*EXERCISE DIRECTIONS*: From the first line of the entries below to the line with "Task: Click the feedback smiley icon", give each line again exactly.

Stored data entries

——

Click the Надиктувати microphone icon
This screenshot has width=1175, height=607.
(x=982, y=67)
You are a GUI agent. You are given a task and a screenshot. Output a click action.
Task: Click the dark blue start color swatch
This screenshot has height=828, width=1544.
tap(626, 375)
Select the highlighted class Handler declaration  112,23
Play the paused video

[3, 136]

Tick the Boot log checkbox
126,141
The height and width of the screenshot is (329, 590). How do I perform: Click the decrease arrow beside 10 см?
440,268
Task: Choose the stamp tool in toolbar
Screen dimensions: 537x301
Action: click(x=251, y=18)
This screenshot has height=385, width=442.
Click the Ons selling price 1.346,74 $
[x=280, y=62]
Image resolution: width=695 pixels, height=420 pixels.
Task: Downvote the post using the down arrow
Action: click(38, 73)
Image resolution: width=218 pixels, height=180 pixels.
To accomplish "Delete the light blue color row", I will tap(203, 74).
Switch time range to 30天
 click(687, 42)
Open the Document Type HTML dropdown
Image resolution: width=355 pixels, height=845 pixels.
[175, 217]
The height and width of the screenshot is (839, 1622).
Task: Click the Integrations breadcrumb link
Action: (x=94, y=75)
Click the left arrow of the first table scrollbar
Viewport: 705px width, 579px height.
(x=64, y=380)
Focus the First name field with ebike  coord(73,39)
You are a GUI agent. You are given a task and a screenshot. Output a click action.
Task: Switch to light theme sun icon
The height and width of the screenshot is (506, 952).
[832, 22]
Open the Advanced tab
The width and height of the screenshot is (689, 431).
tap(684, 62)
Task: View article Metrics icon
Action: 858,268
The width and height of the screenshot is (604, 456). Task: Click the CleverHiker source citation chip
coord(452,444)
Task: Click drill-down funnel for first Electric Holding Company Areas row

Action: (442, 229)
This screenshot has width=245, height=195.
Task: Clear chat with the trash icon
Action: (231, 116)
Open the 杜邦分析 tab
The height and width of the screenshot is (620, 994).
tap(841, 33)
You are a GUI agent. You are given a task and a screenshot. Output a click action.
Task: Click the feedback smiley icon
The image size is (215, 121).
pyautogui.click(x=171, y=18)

——

*RESPONSE*:
Click the Надиктувати microphone icon
This screenshot has width=1175, height=607.
(x=982, y=67)
You are a GUI agent. You are given a task and a screenshot. Output a click action.
Task: Click the dark blue start color swatch
This screenshot has height=828, width=1544.
tap(626, 375)
Select the highlighted class Handler declaration  112,23
Play the paused video

[3, 136]

Tick the Boot log checkbox
126,141
The height and width of the screenshot is (329, 590). How do I perform: Click the decrease arrow beside 10 см?
440,268
Task: Choose the stamp tool in toolbar
Screen dimensions: 537x301
Action: click(x=251, y=18)
This screenshot has height=385, width=442.
Click the Ons selling price 1.346,74 $
[x=280, y=62]
Image resolution: width=695 pixels, height=420 pixels.
Task: Downvote the post using the down arrow
Action: click(38, 73)
Image resolution: width=218 pixels, height=180 pixels.
To accomplish "Delete the light blue color row", I will tap(203, 74).
Switch time range to 30天
 click(687, 42)
Open the Document Type HTML dropdown
Image resolution: width=355 pixels, height=845 pixels.
[175, 217]
The height and width of the screenshot is (839, 1622).
Task: Click the Integrations breadcrumb link
Action: (x=94, y=75)
Click the left arrow of the first table scrollbar
Viewport: 705px width, 579px height.
(x=64, y=380)
Focus the First name field with ebike  coord(73,39)
You are a GUI agent. You are given a task and a screenshot. Output a click action.
Task: Switch to light theme sun icon
The height and width of the screenshot is (506, 952).
[832, 22]
Open the Advanced tab
The width and height of the screenshot is (689, 431).
tap(684, 62)
Task: View article Metrics icon
Action: 858,268
The width and height of the screenshot is (604, 456). Task: Click the CleverHiker source citation chip
coord(452,444)
Task: Click drill-down funnel for first Electric Holding Company Areas row

Action: (442, 229)
This screenshot has width=245, height=195.
Task: Clear chat with the trash icon
Action: (231, 116)
Open the 杜邦分析 tab
The height and width of the screenshot is (620, 994).
tap(841, 33)
You are a GUI agent. You are given a task and a screenshot. Output a click action.
Task: Click the feedback smiley icon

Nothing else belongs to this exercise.